I’ve come to a simple conclusion about email. I should never send emails when I first wake up. I should always wait until I have:
- Worked out, or…
- Eaten, or…
- Showered, or…
- Had my cappuccino, or…
- Had my smoothie, or…
- Expended yesterday’s meals, or…
- Read my morning papers, or…
- Driven to work, or…
- Walked to work, or…
- Run to work, or…
- Biked to work, or…
- All of the above!
The thing is I have realized that while I don’t believe I am a grump in the morning, I must be a grump in the morning. Because some of the emails I write are downright stupid, mean, inappropriate, uncalled for, cowardly, unfair, and totally misguided. A friend of mine says “you read email in the mood you are in.” He’s right. I told him I was going to steal his quote and I just did.
The good news is I actually told him that today, so he can’t accuse me of stealing. Because if he did I may write him a nasty email. Tomorrow. First thing in the morning.
It’s not that I believe I am grumpy in the mornings as much as I am wound up.

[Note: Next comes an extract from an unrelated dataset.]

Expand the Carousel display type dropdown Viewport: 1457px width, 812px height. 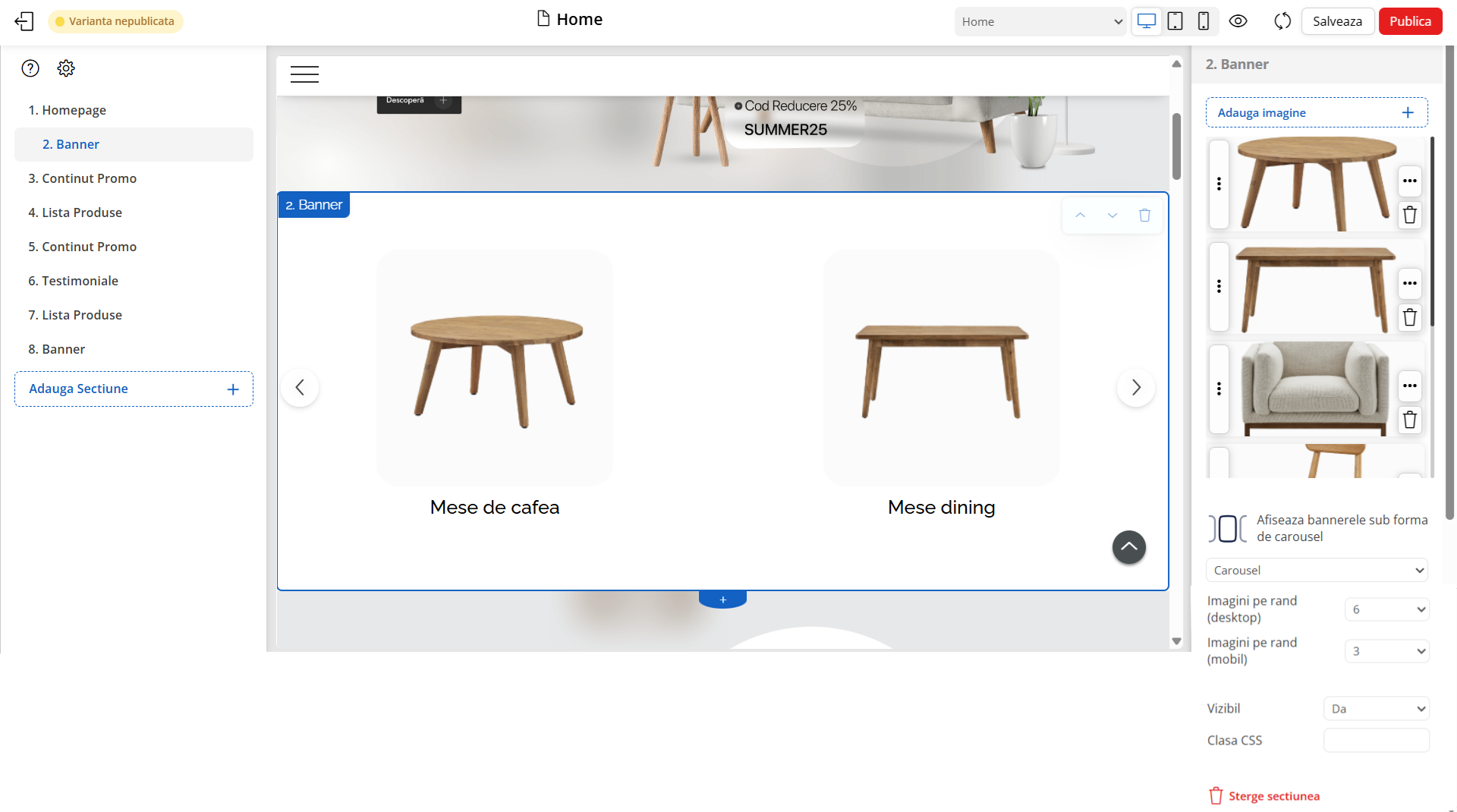pyautogui.click(x=1317, y=570)
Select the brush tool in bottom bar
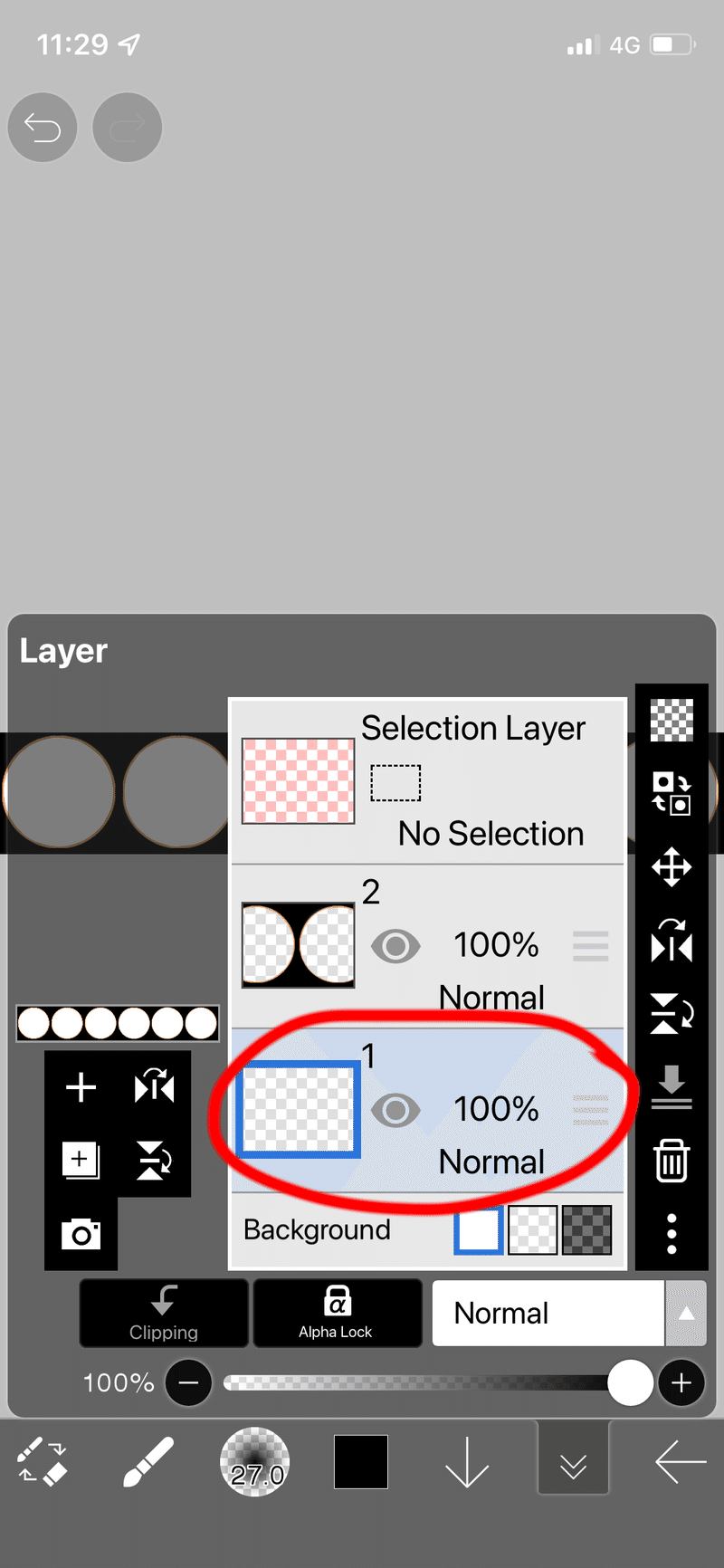724x1568 pixels. (148, 1461)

I actually love the mornings. This morning (July 21st, 2014) was blindingly amazing. The weather was perfect. I snared the primo parking spot at Starbucks. My gym wasn’t too crowded. Even the old guy who interrupted my workout (there is one every day at my gym), had something interesting to say.
But I am wound up.
I think I am like a firecracker. The fuse is lit when my eyes open. The smell of the flame activates my senses. The hiss of the chord rings in my ears. For some bizarre reason I don’t know if the ignition point will be trigger celebratory fireworks or client damaging dynamite? Most days turn into a celebration of sorts. But somehow my paranoia has me looking over my shoulder at the business bogeyman like he’s going to get me.
After all these years.
So if you’re reading this at the break of dawn, hopefully I haven’t emailed you. If I have, feel free to send me back a mood rating. Or if you are reading this in the eve and want to play havoc with my attempt at self-discipline, send me a midnight rant that will subliminally haunt my iPhone all night. Then see how I fare.